You're absolutely right. Horry's 2-game suspension was proper. Amare's suspension may or may not have been deserved; he didn't throw any punches, but he had to be restrained from getting involved in the pushing and shoving match, which would definitely have escalated things.

Boris Diaw, as far as I'm concerned, did NOTHING wrong and shouldn't have been suspended at all. Similarly, during the Knicks fight earlier this season, a couple of players took a single step onto the court, caught themselves, and returned to the bench, only to be suspended by the league. Which was total bullshit.
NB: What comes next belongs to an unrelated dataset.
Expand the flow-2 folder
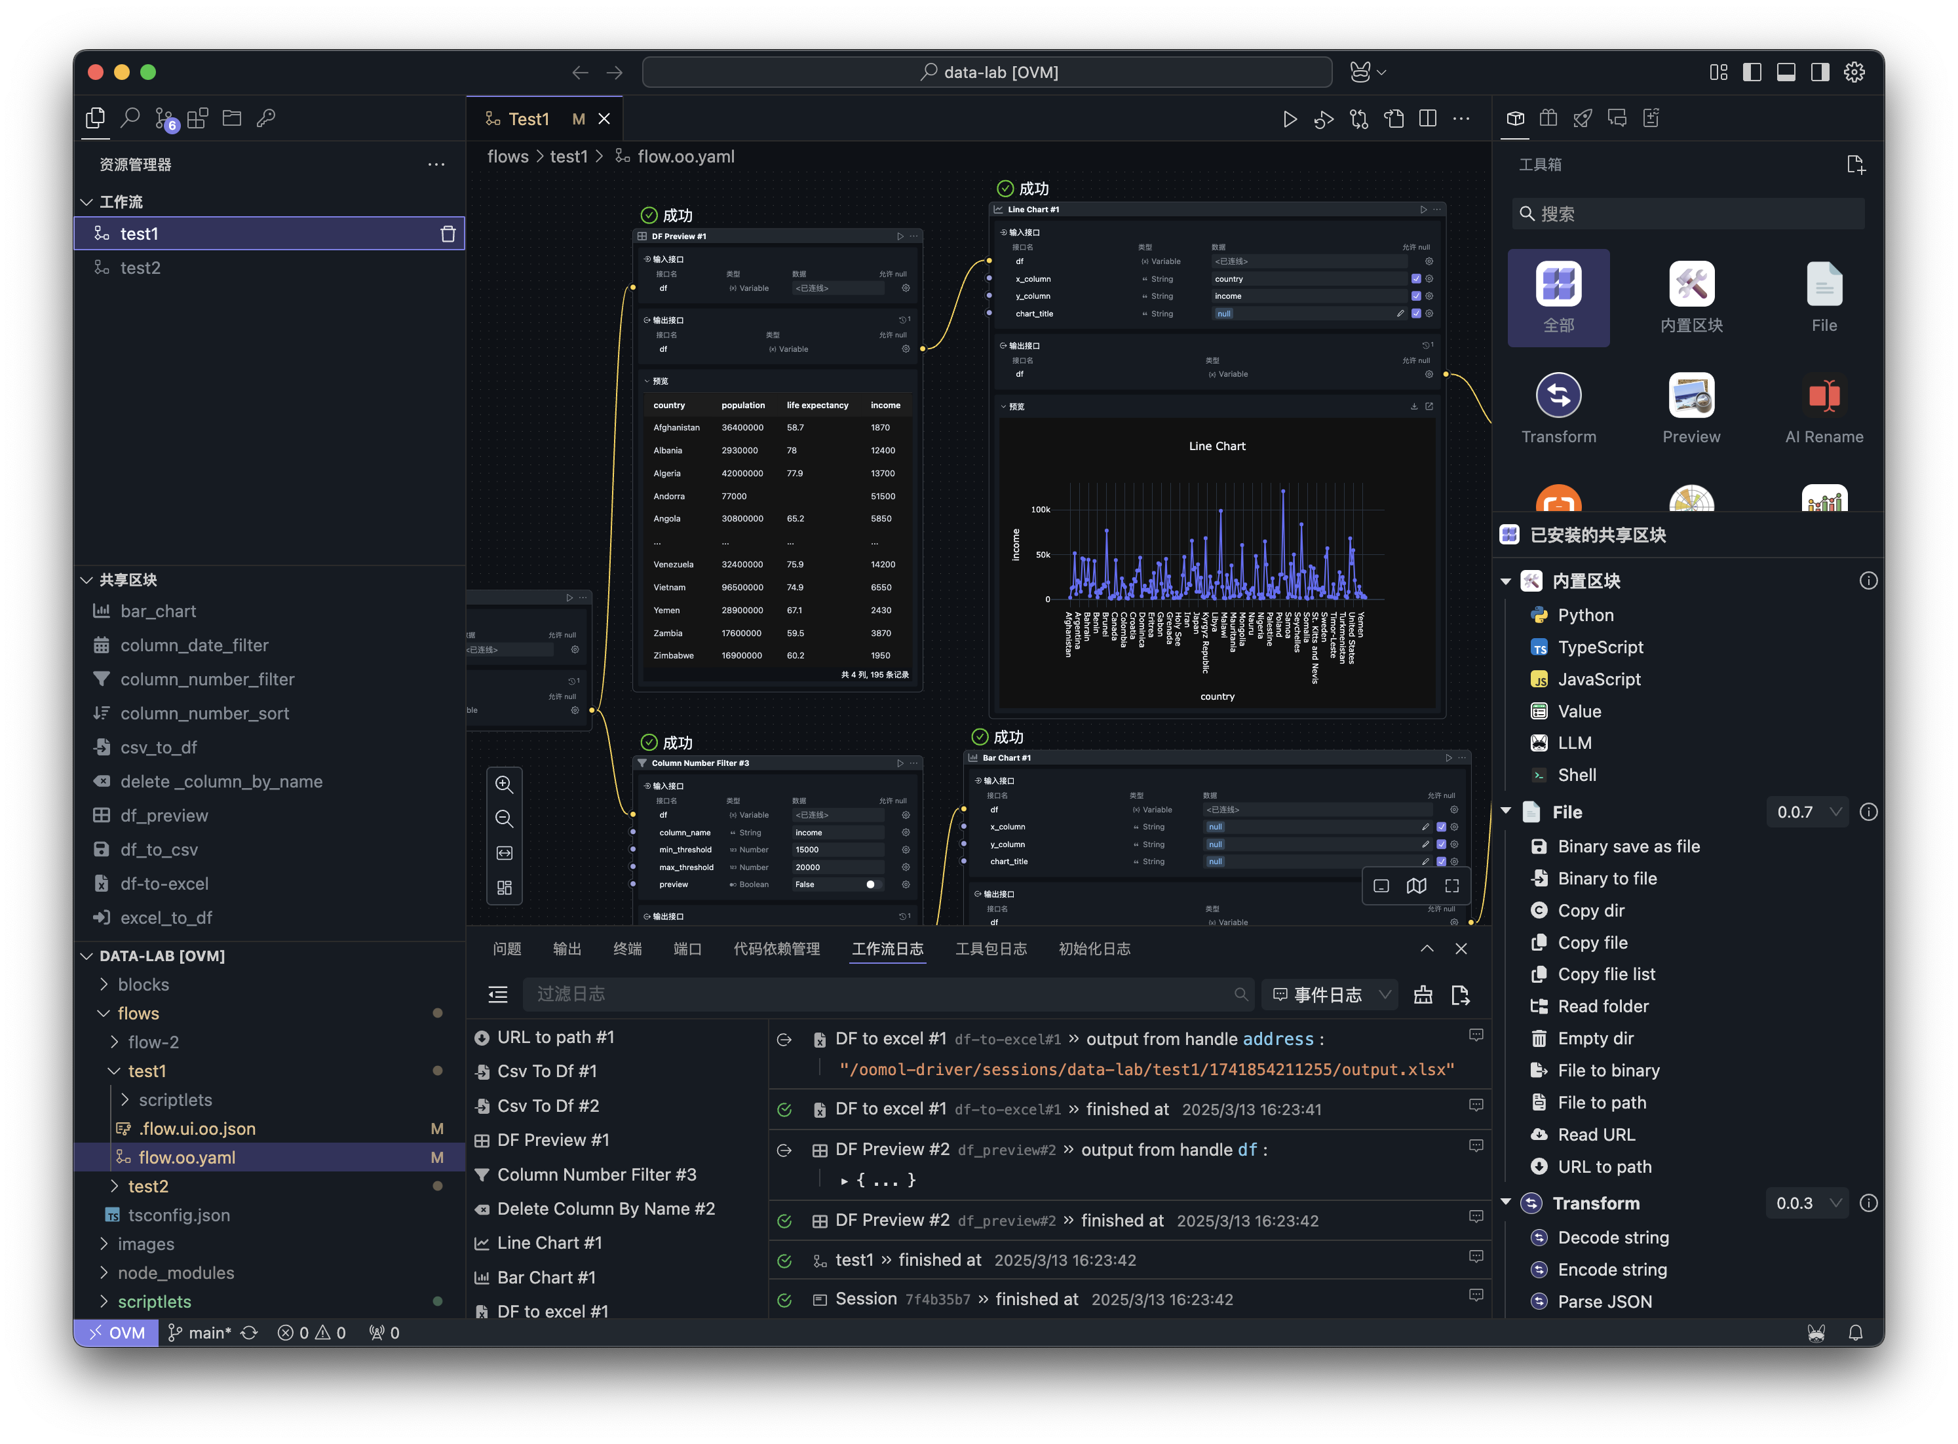The image size is (1958, 1444). [153, 1042]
If they want to cut down on bench-clearing brawls, then there should be some sort of hockey-style "third man to join a fight" penalty, but a suspension for merely stepping onto the court, without some sort of finding of "intent," and without any sort of balancing test, is stupid.
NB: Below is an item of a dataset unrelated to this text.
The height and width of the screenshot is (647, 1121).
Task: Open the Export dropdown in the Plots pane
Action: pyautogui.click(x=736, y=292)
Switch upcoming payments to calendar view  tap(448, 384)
I further agree that fighting (like off-the-court partying) are made out by the NBA to be much worse than they actually are, probably because they're marketing a black league to rich white people who are easily scared of African-Americans.

Having said all of that, basketball fighting is worse than hockey fighting because the risks are so much higher -- 6'9", 260 pound guys who are able to plant their feet, get leverage, and throw roundhouses is entirely different from hockey, where, because one's balance is so much worse, on nobody is ever hit all that hard. Almost everybody involved in a hockey fight is back on the ice 20 minutes later, whereas if Amare and Ben Wallace threw down, somebody would leave the arena with a shattered eye socket. Kermit Washington almost KILLED Rudy Tomjanovich with a single punch in 1977. I've been a hockey fan for 20 years, and I've never seen anybody sustain injuries anywhere near as bad. I realize fair number of basketball fights (like baseball fights) are all about tackling and wrestling instead of actual punch-throwing, but even so, its potentially much more dangerous than hockey fighting and should probably be punished more severely as a result.
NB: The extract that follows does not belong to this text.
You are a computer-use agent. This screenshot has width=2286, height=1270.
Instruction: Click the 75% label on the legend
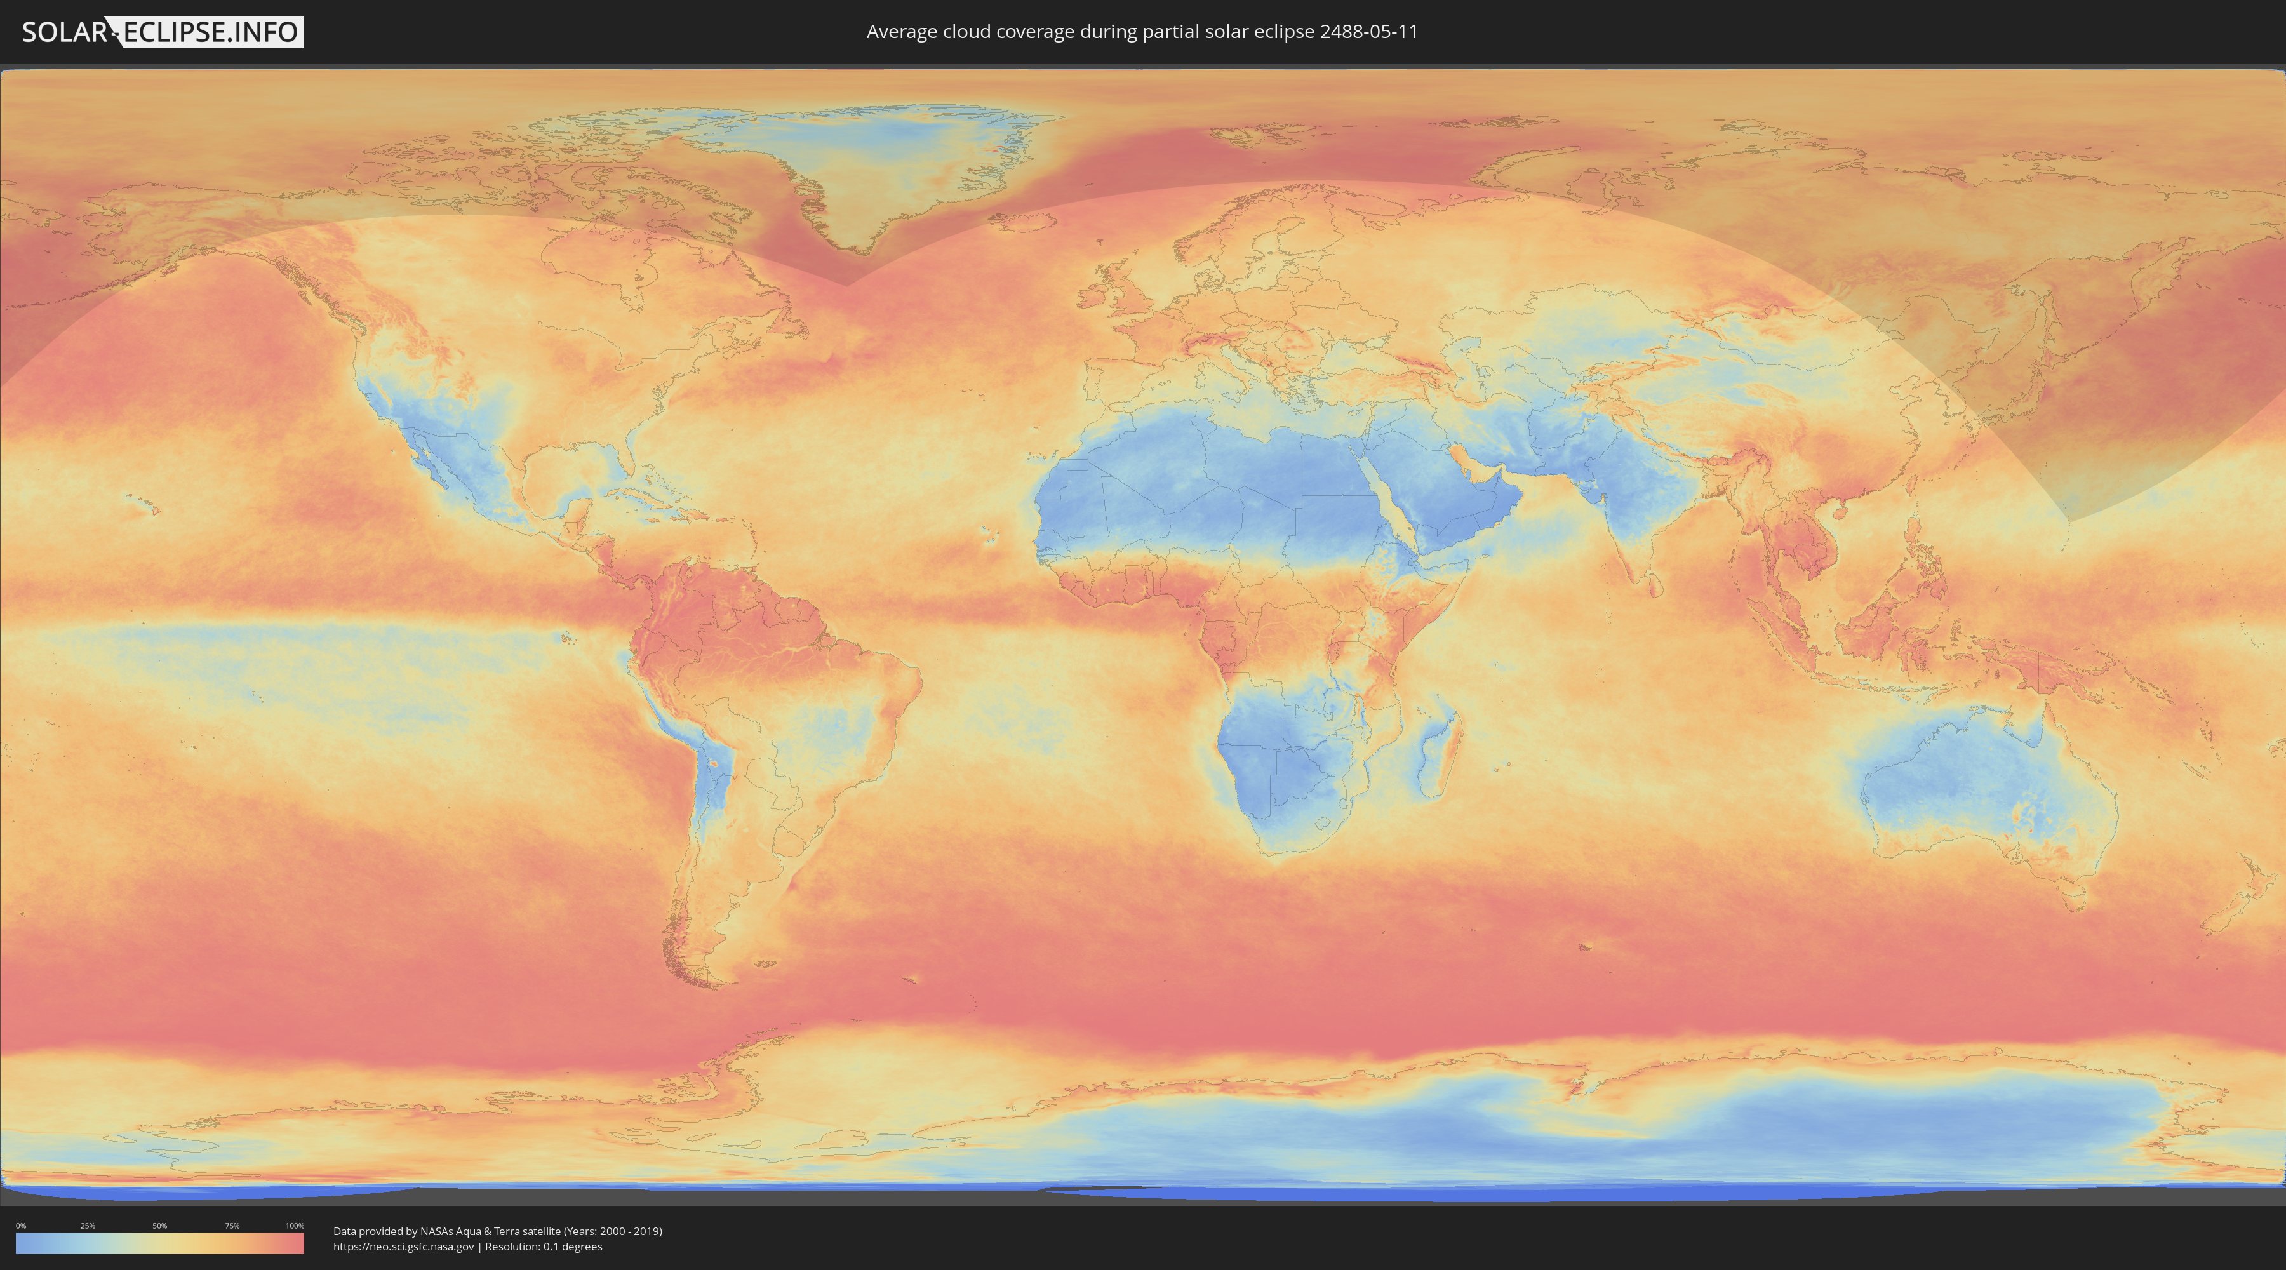(232, 1226)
just ask todd fedoruk is no one gets hurt in hockey fights
Fair point, but considering how many hockey fights there are, I'd say the right is minimal relative to other sports, particulaly basketball.
It has nothing to do with race. That rule was in effect a long time before the Pistons-Pacers brawl--12 years, in fact. And it has been consistently enforced since then. Is it a stupid rule? Maybe. But you can't just stop enforcing a rule in the middle of the postseason when there is a years-long precedent established. How is THAT fair? It's not like someone forgot to tell the Suns the rules. They've all known that rule since they came into the league. If the NBA all of a sudden reversed the stance it had held for years and years to keep Stoudemire in the series, people would have been calling bullshit. It woudld have been favoritism and it would have looked fixed, because it flies in the face of everything the league has practiced for 14 years. Stoudemire screwed up. He's young, he got emotional, and he screwed up, and I bet he'll never do it again.

It didn't necessarily alter the course of the playoff series, either. You don't know the Suns would have won otherwise. No one does. The Spurs are a damn good team, and the series was tied.